O que é o Transtorno do Espectro Autista?

O autismo é um transtorno de neurodesenvolvimento, também conhecido como Transtorno do Espectro Autista (TEA). Dificuldades de interação ou comunicação social, comportamentos repetitivos e restritos, hipersensibilidade – essas são algumas das principais características de uma pessoa autista. Porém, sempre é diferente para cada um, e é por isso que as intervenções devem ser personalizadas para garantir independência e autonomia, especialmente quando se trata de crianças.

O que as famílias podem ter acesso?

Confira os principais direitos de pessoas autistas que devem ser cobertos pelo plano de saúde:

– Rol de Procedimentos

A ANS estabelece todos os procedimentos, exames e tratamentos com cobertura básica pelos planos de saúde, determinando assim a cobertura mínima obrigatória.
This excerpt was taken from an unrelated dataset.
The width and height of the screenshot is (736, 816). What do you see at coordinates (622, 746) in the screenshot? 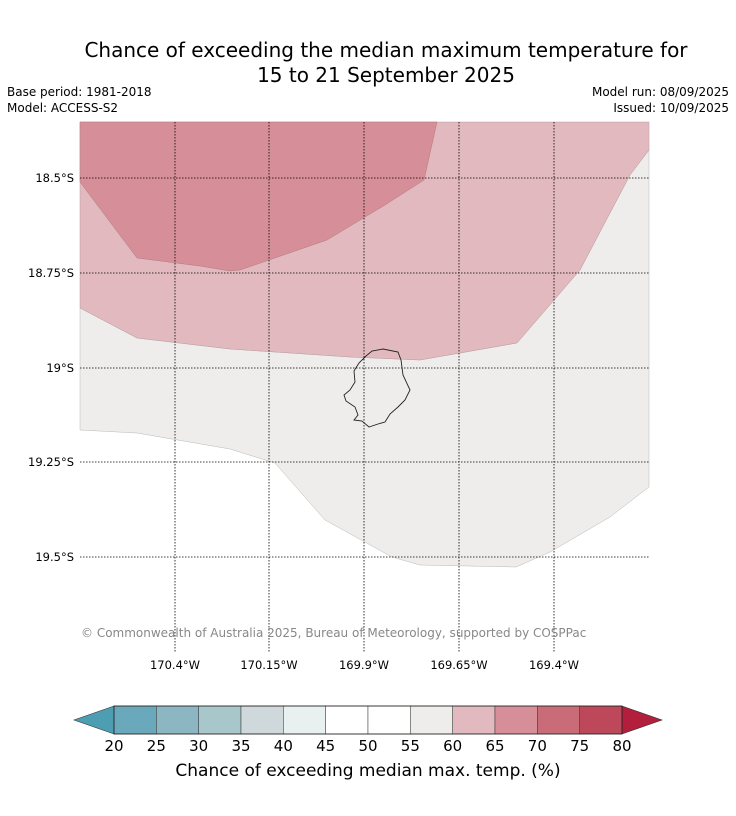
I see `colorbar-tick-label: 80` at bounding box center [622, 746].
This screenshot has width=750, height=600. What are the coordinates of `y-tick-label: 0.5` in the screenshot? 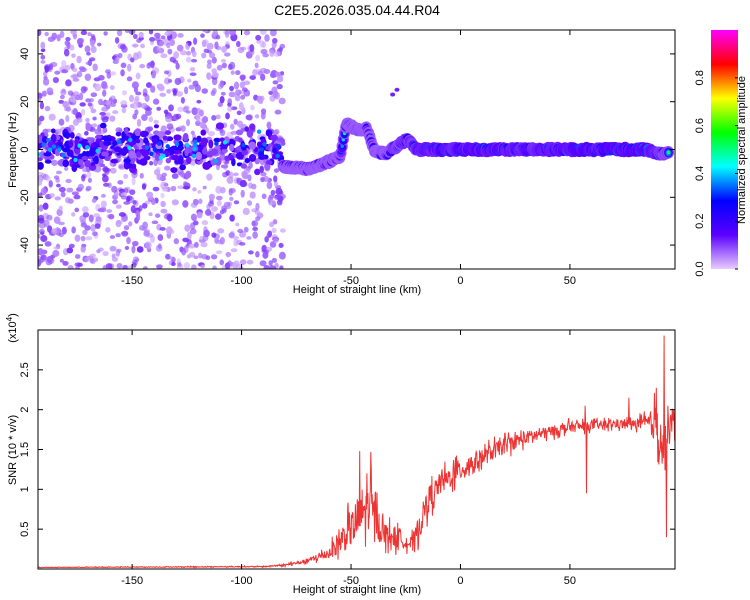 It's located at (25, 530).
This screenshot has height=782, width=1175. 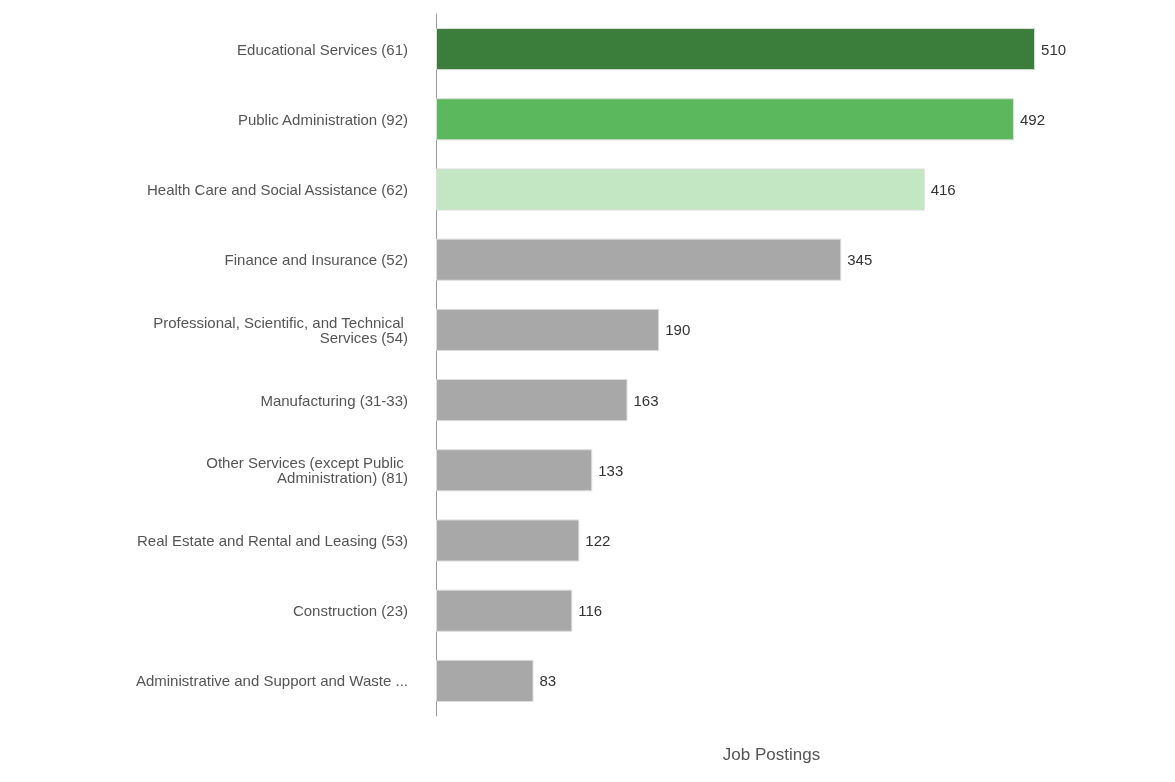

Além disso, após a Resolução ANS n.º 469/2021, pessoas diagnosticadas com TEA não possuem mais um limite de número de sessões de terapias e outras intervenções.

Terapia ABA

A Terapia ABA, ou Análise do Comportamento Aplicada (do inglês, Applied Behavior Analysis) é uma técnica de eficácia comprovada que busca promover o desenvolvimento em linguagem, habilidades sociais, autonomia pessoal e comportamentos adaptativos. Os resultados positivos obtidos pela Terapia ABA fazem com que cada vez mais médicos recomendem o método intensivo. A Terapia ABA também deverá ser integralmente coberta pelo plano de saúde, sendo que a negativa ou limitação do tratamento é considerada abusiva.

– Direito ao Reembolso

Algumas vezes, pode ocorrer da operadora não disponibilizar em sua rede credenciada profissionais capacitados para atender o paciente autista. Assim, é um direito da família solicitar o reembolso de despesas médicas e terapêuticas e é um dever da operadora arcar com os custos de profissionais particulares, conforme determina a Resolução Normativa 259 da ANS. A família deve se certificar de ter todos os documentos necessários em mãos e se orientar bem sobre as regras estabelecidas pelo plano de saúde.

Conclusão

É importante que os cuidadores tenham um bom entendimento de seus benefícios e direitos, pois ao conhecê-los, não apenas estará fazendo o melhor para aqueles em seus cuidados como também estará incentivando a conscientização sobre a importância da inclusão. Isso é um trabalho coletivo e constante, que visa criar um mundo melhor para pessoas neurodivergentes.